As World Clamors for Its Critical Minerals, Kazakhstan Ups Control and Seeks Bigger Cut

Eurasianet
EurasianetApr 20, 2026

Why It Matters

The reforms boost state revenue and strategic leverage but risk alienating foreign investors, potentially slowing the flow of capital needed for Kazakhstan’s critical‑minerals expansion. This balance will shape the country’s role in the global supply chain for batteries and clean‑energy technologies.

Key Takeaways

  • Kazakhstan introduces higher royalties for new mining projects starting 2027.
  • State-owned Tau‑Ken Samruk may receive first licensing priority.
  • Government allocated $500 million for exploration of 20 national projects.
  • Royalty rates double those in Western Australia, raising cost concerns.
  • Investors warn that shifting rules could erode Kazakhstan’s investment appeal.

Pulse Analysis

Global demand for critical minerals such as lithium, copper and rare earths is surging as the United States, Europe and China race to secure supply chains for clean‑energy technologies. Kazakhstan, sitting on vast deposits, has become a focal point for Western mining firms attracted by its relatively transparent legal framework. Recent amendments to the country’s tax code and sub‑soil use law reflect a strategic shift: the state seeks to capture a larger slice of the upside while still courting foreign capital.

The new regime introduces a royalty system that applies only to licences issued after 2027, but the rates are roughly twice those levied in Western Australia, making projects more expensive for newcomers. Simultaneously, the government is revisiting the first‑come‑first‑served licensing model, giving priority to firms that commit to building processing facilities and potentially to the state‑owned miner Tau‑Ken Samruk. A $500 million budget for exploring 20 national projects underscores a more interventionist stance, blurring the line between regulator and competitor. These moves have raised eyebrows among investors who fear an unpredictable policy environment could erode Kazakhstan’s reputation as a reliable jurisdiction.

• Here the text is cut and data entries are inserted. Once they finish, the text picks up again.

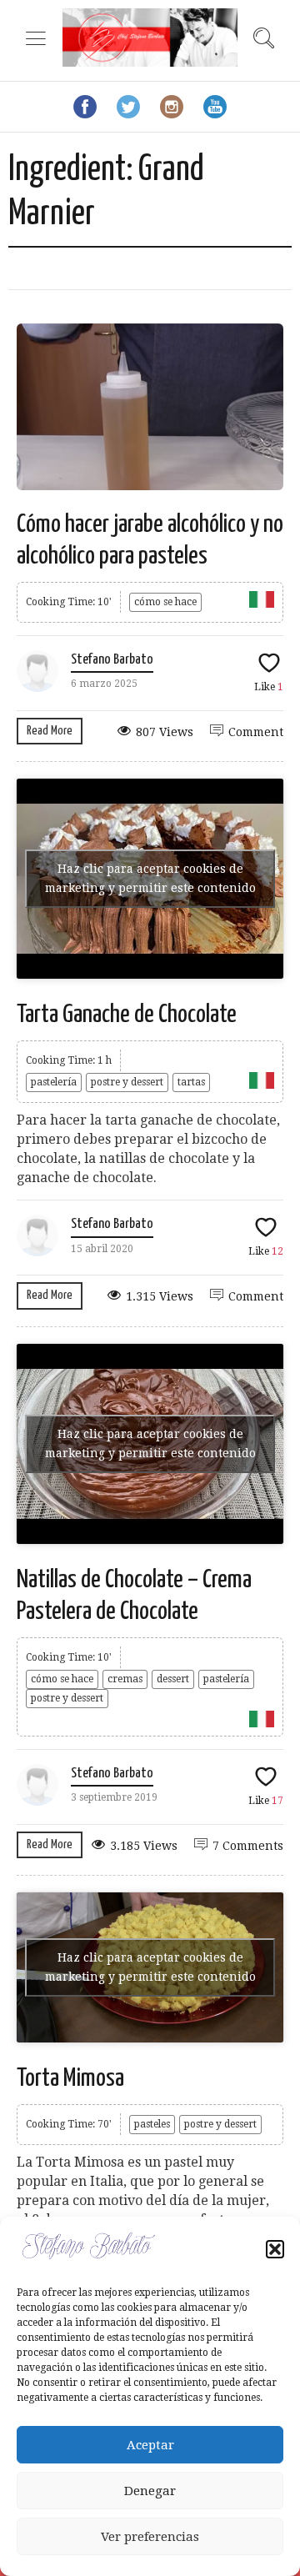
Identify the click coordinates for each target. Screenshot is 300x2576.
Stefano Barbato (112, 660)
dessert (173, 1679)
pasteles (152, 2124)
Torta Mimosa (70, 2078)
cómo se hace (165, 602)
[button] (275, 2249)
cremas (125, 1679)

If the balance tips too far toward state control, capital inflows may slow, limiting the country’s ability to develop its critical‑minerals sector at the pace required by global markets. Conversely, a well‑calibrated approach could generate substantial fiscal revenue while still attracting the expertise and financing of multinational miners. The coming months will test whether Kazakhstan can maintain the delicate equilibrium between sovereign interests and the confidence of the private sector, a factor that will determine its long‑term standing in the worldwide minerals supply chain.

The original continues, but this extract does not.